The early warning signs are clear.
Implementing the Medicare Modernization Act (MMA) is not proceeding as smoothly as many expected. The government appears to have severely underestimated its expenses, and Part D will likely far outstrip all original cost projections. At the same time, seniors are staying on the sidelines. Enrollment remains far below expectations. Almost as troubling as the lack of patients: a surplus of Part D plans. The vast array of coverage packages seems to have confused many potential beneficiaries.
More plans with lower enrollment per plan have cut the bargaining power—and perhaps the profitability—of individual plans.A recent Wall Street Journal/Harris Online survey showed that only one in five respondents 65 and older believe the program will make prescription drugs more affordable, while fewer than half said they are likely to sign up for the program. And although enrollment has picked up lately, the latest figures still suggest that only 5.4 million of the 22 million remaining beneficiaries have enrolled voluntarily in a Medicare drug plan or a Medicare Advantage plan, according to the Associated Press.
Beneficiary dissatisfaction has ignited political blowback. Congress fears resentments from senior citizens, so political factors are likely to shape government reaction to cost over-runs and beneficiary discontent. Budgets are tight in Washington. War costs billions each year, and billions more must be found for hurricane relief. Part D is a Republican program. If things go badly for the Republicans, might the Democrats gain control of either the House or the Senate in 2006? Or the White House in 2008?
Each of these variables is important in its own right, but beneficiary enrollment and program costs are the most critical. Beneficiary enrollment determines the number of health plans that will survive in the market. At the same time, the cost of Medicare Part D drives the political debate—and the policy options—that will determine the future of the program. What happens if enrollment remains low, or if costs spiral out of control?
Let us examine two hypothetical scenarios about how the Medicare Part D market may evolve. These are based on historical precedent—in particular, the experience of other government health insurance programs—as well as the available evidence of current beneficiary attitudes toward the program. These scenarios are not intended to forecast or predict how the Part D marketplace will evolve. Instead, they are meant as plausible, realistic scenarios to illuminate the key market drivers, their impact on the Part D market, and implications for the pharmaceutical industry.

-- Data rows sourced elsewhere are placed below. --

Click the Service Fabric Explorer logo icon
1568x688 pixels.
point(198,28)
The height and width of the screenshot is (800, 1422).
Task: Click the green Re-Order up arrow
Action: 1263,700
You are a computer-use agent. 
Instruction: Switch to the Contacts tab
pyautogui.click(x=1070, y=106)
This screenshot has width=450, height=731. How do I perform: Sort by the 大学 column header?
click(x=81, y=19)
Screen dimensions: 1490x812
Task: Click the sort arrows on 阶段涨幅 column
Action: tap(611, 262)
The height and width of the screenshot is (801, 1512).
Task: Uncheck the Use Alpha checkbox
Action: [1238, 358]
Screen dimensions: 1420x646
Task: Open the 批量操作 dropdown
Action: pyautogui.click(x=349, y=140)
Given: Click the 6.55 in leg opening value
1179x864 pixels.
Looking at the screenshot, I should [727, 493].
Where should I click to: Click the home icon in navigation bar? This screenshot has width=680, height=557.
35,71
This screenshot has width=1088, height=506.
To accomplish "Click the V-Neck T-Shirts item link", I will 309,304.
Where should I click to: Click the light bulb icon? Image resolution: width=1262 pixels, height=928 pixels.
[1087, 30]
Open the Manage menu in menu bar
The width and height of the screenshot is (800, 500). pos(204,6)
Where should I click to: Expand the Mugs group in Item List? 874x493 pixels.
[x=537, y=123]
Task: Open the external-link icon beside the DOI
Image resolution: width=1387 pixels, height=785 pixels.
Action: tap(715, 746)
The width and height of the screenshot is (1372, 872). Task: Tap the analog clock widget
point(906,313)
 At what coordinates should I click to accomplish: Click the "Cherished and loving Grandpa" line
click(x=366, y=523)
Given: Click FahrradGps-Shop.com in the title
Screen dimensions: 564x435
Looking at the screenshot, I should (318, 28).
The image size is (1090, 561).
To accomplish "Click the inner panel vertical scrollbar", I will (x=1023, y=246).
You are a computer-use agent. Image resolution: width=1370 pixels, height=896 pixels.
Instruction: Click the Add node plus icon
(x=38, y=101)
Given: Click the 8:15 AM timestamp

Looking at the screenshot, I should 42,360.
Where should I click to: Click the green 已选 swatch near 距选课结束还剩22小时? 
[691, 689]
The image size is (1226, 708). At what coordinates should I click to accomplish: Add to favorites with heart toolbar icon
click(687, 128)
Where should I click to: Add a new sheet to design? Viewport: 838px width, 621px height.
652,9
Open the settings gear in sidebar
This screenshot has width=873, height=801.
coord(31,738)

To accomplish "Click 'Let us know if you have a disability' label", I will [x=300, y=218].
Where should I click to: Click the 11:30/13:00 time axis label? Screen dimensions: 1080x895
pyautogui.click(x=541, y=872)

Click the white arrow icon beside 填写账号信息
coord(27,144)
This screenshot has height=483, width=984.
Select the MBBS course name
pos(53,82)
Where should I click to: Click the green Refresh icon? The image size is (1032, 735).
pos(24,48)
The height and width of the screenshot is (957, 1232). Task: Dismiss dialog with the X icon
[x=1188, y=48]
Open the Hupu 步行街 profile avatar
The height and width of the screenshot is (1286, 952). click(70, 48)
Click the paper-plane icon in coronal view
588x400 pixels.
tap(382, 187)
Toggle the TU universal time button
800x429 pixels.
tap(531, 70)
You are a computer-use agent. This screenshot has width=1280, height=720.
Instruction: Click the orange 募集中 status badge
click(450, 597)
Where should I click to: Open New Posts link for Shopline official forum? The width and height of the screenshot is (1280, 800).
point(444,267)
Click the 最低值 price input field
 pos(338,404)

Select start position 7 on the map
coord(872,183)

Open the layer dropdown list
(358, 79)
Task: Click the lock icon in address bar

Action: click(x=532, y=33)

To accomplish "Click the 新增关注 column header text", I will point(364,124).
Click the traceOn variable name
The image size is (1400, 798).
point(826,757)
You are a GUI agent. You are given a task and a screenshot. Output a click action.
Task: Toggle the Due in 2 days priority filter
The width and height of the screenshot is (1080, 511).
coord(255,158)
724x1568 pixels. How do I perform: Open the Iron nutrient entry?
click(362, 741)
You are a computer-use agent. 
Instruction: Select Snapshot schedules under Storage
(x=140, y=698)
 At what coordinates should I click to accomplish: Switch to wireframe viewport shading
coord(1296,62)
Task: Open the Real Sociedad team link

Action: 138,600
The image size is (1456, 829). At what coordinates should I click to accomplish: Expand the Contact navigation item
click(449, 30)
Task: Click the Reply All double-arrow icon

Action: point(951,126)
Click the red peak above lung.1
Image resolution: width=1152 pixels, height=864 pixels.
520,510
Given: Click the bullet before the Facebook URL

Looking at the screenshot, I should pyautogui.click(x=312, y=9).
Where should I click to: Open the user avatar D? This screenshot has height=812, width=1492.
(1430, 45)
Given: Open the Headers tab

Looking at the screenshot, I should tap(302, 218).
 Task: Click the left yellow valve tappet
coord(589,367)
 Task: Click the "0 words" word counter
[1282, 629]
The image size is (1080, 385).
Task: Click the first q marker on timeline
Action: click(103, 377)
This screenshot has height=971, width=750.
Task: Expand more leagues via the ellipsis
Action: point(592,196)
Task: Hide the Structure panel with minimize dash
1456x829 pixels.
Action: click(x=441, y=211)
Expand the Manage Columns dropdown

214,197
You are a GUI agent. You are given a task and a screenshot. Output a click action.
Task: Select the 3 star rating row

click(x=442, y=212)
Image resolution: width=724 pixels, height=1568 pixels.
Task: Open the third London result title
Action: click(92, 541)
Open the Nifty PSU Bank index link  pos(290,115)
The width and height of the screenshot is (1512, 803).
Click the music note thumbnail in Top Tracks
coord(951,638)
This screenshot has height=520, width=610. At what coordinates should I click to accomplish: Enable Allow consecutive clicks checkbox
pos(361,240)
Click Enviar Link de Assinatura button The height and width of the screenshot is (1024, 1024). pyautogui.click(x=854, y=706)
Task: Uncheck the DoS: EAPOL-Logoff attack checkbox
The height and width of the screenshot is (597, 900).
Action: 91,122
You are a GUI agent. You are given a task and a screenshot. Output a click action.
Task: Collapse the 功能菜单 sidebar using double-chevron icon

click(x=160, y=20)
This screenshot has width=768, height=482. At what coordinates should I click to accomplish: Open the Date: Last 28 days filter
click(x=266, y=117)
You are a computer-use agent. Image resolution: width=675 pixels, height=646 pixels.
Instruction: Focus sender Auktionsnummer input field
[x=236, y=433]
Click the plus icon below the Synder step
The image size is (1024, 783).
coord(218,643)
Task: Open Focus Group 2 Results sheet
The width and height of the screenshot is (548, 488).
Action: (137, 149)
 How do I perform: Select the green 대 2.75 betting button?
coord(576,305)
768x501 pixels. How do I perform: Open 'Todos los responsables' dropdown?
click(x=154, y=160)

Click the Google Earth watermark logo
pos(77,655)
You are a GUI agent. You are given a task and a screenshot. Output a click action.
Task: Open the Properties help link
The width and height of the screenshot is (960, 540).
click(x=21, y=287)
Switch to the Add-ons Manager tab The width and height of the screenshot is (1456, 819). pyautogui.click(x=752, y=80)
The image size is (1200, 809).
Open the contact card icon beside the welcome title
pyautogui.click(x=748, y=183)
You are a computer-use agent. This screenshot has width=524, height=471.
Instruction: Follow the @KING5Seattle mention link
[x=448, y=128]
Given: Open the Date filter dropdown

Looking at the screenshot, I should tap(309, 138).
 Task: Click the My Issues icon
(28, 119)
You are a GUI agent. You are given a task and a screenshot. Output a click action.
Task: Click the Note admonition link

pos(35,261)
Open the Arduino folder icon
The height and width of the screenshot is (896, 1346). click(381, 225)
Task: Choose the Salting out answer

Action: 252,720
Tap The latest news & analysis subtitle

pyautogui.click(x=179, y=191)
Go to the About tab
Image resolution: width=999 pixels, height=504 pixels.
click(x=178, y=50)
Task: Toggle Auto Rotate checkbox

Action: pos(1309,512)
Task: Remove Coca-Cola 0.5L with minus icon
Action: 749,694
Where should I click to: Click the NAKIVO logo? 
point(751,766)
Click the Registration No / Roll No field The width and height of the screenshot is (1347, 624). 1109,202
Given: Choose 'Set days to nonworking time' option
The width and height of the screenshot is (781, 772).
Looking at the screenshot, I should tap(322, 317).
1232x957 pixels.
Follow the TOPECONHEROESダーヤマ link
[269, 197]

Low voluntary enrollment does not mitigate financial risk. Due to confusion about the program and widespread implementation challenges, voluntary enrollment falls significantly below expectations. A disproportionate share of the enrollees come from the high-cost, dual-eligible population, whose members are automatically enrolled in Part D plans by state Medicaid programs. With enrollment low, many Medicare Advantage Prescription Drug Plans (MA-PDs) and Prescription Drug Plans (PDPs) are unable to sign up enough beneficiaries to manage risk and earn a reasonable profit—even with government subsidies. Many plans leave the market, and the federal government is forced to rely on fallback plans in some regions. In other regions, beneficiaries find themselves with extremely limited plan options. Dissatisfied with their choices, beneficiaries drop out, and voluntary enrollment rates decline further.
The low enrollment rate leads opponents of privately administered approaches to Medicare prescription drug coverage to advocate for a centralized, government-run system. In an attempt to appeal to the powerful senior-citizen voting bloc in advance of the 2006 and 2008 elections, politicians from both parties agree to major reforms to centralize control of Medicare Part D, streamline its cost structure, and ensure availability of resources and benefits to enrolled beneficiaries. Reforms eventually result in decisions, such as the adoption of one national formulary, to decrease the prescription drug program expenditures and, hopefully, encourage beneficiary enrollment.